Lepas sekolah masa-masa panasnya reformasi dan penjarahan di kota besar, saya memilih langsung jadi kuli. Meski ini bukan fase masa anak-anak, tapi ada moment yang tidak bisa saya lupa juga. Yaitu dimana selama bertahun-tahun saya jadi korban trafficking alias tindak pidana perdagangan orang (TPPO). Ini yang membuat saya memiliki beberapa paspor dan semua biodata berubah-ubah. Jadi selama di Singapura, Hong Kong dan Taiwan nama saya dan data lain itu beda-beda. Ngeri-ngeri gimana gitu kalau dipikir lagi sekarang. Tapi kalau jaman itu kan memang sudah jadi rahasia umum. Biodata saya sebagian ada yang bisa saya betulkan, sebagian ada yang saya biarkan karena terlanjur. Ribet di Indonesia mah ning

Sepulangnya dari merantau awal tahun 2011, lima bulan kemudian saya menikah dan Maret 2013 lahir putra kami, Fahmi . Kehidupan saya sampai saat ini dilalui di Pagelaran, sebuah kecamatan di Kabupaten Cianjur bagian selatan.

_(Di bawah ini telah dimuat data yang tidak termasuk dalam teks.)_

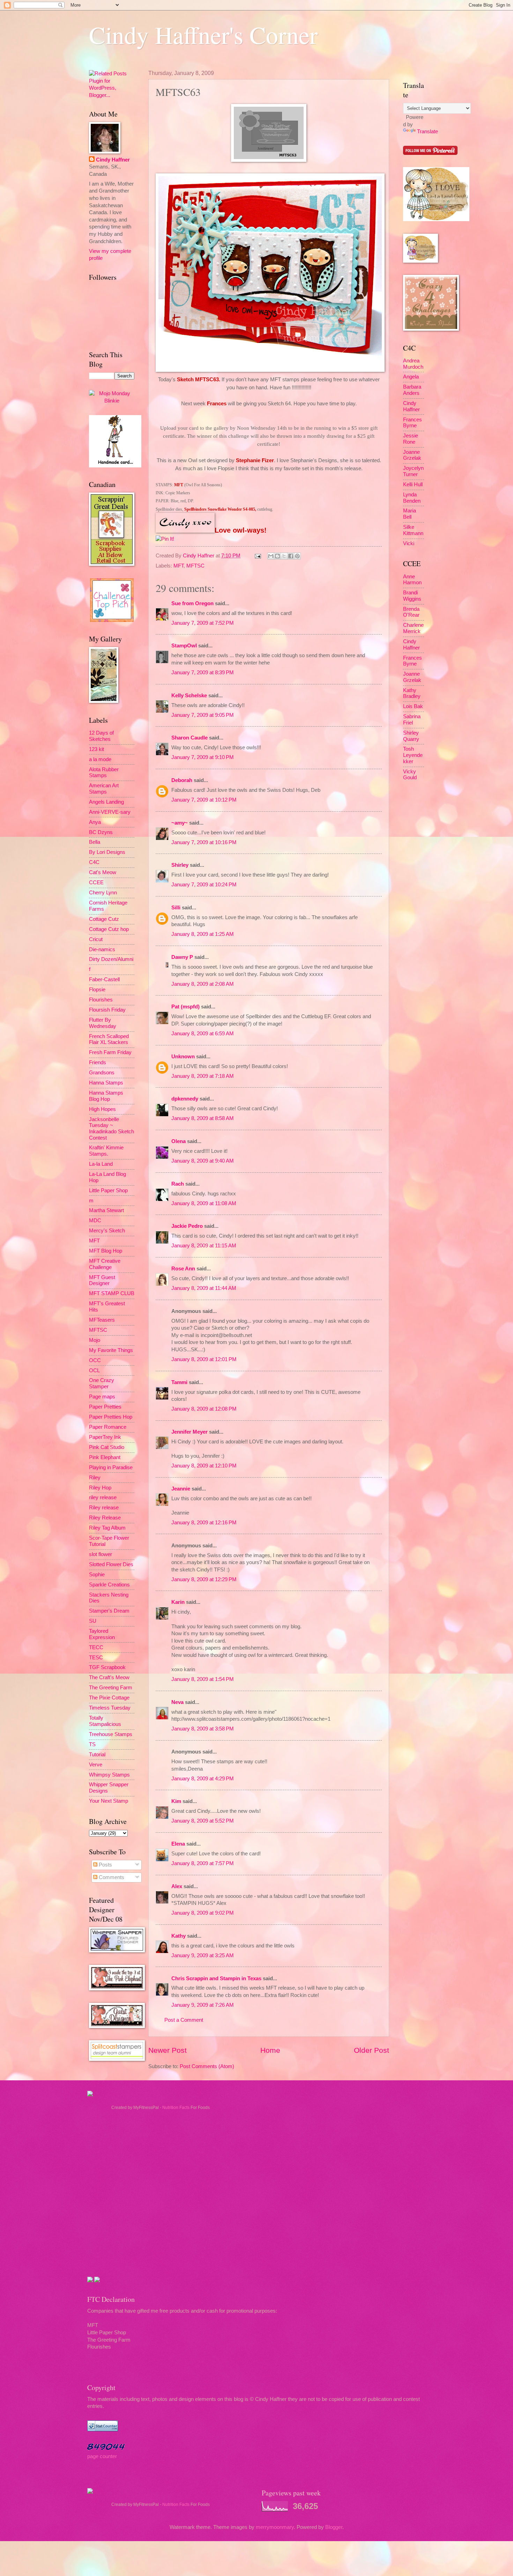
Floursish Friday (107, 1010)
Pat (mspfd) (185, 1006)
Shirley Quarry (411, 736)
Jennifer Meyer (189, 1432)
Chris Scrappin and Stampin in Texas (216, 1978)
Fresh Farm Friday (110, 1052)
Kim (176, 1801)
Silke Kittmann (413, 530)
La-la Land (101, 1164)
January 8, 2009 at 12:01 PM (204, 1359)
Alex (176, 1886)
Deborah (181, 780)
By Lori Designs (107, 852)
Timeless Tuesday (110, 1708)
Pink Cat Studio (106, 1447)
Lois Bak (413, 706)
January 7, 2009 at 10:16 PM (204, 842)
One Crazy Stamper (101, 1383)
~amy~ (179, 823)
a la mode (100, 759)
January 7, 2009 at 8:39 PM (202, 672)
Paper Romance (107, 1427)
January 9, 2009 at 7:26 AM (202, 2005)
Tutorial (97, 1754)
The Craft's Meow (109, 1677)
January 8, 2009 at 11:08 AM (203, 1203)
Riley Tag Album (107, 1528)
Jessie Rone (410, 439)
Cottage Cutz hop (109, 929)
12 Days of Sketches (101, 736)
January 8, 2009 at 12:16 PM (204, 1522)
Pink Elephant (104, 1457)
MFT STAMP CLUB (111, 1293)
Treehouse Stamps (110, 1734)
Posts (104, 1865)
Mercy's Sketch (107, 1230)
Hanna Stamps (106, 1083)
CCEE (96, 882)
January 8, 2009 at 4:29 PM (202, 1778)
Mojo (94, 1340)
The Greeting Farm (110, 1687)
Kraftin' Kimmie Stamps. (106, 1151)
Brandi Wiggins (412, 596)
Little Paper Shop (108, 1190)
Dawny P (182, 957)
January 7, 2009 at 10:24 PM (204, 884)
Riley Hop (100, 1487)
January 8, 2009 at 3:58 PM (202, 1729)
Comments (110, 1877)
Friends (97, 1062)
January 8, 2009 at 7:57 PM (202, 1863)
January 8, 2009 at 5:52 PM (202, 1821)
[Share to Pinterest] (297, 556)
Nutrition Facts (175, 2107)
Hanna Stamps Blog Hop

Sekalian mau infokan REUNI AKBAR SD nih, siapa tahu ada pembaca yang ternyata alumni juga…

18 thoughts on “#ChildhoodChallenge : Transformasi Tidak Terlupa dari Anak Sampai Jadi Orang Tua”

    • Harusnya iya. Apalagi saya berasal dari keluarga kurang mampu. Di RT 01/06 keluarga saya yang satu2nya rumah bambu. Tahun 1987 tetangga sudah gedong semua. Cuma karena sakit jadi mundur.

      Reply
  1. tulisan yang bagus teh, saya juga mau ikutan aah nulis masa kecil, kebetulan kemarin minggu sempet jalan-jalan ke tempat saya di lahirkan, jadi sempet foto sekolah SD dulu, jadi gimana gitu. banyak kenangan dan kenakalan di tempat itu.. hehehe

    Reply
  2. Teteh udah mau reuni akbar aja sekolahnya. Daku belum kedengaran kapan reuninya, hahha…
    Bye berarti Fahmi seusia ponakanku nih, sama-sama lahir tahun 2013. Cuma lebih tua Fahmi karena beda bulan

    Reply
  3. Wahahaha, seru pisan. Eta aya wajah tengki. Duh, kebayang. Btw, keren pisan ih Teh Okti jadi yang tertinggi NEM-nya. Zaman aku malah pada aranjlok Nem SD teh. Ihiks… cerita zaman SD suka bikin sedih. Padahal dulu saat ngarandapannya mah asa asyik2 aja da :))

    Reply
  4. Andai ada mesin waktu, rasanya pengen ke masa lalu juga ya teh. Jadi inget juga jaman jajan Rp100-Rp500 perak. Sekarang mah udah gaj ada jajanan Rp100. Wkwk btw, teh Okti itu yg mana ya yg di foto? Aku bingung nemuinnya wkwk

    Reply
  5. I used to be recommended this blog by my cousin. I’m now
    not certain whether this publish is written via him as nobody else recognise such
    particular about my problem. You’re wonderful! Thanks!

    Reply
  6. Assalamu’alaikum..Teh Okti, saya Herny, angkatan 1988 SD KW2, ketua panitia Reuni Albar SD Kg Kw. Teteh bisa datang ke reuni? Hatur nuhun

    Reply
    • Waalaikumsalam.
      Hatur nuhun. Insyaallah abdi dongkap.
      Parantos badanten sareng rerencangan sakelas nuju SD anu lalinggihna di Bandung.
      Nomor abdi 085846006694

      Reply
  7. Wah jadi punya ide nih teh buat tulisan juga tentang masa kecil, masa kecil memang masa masa yang paling indah ya teh apalagi jaman 80an 90 an hehehe.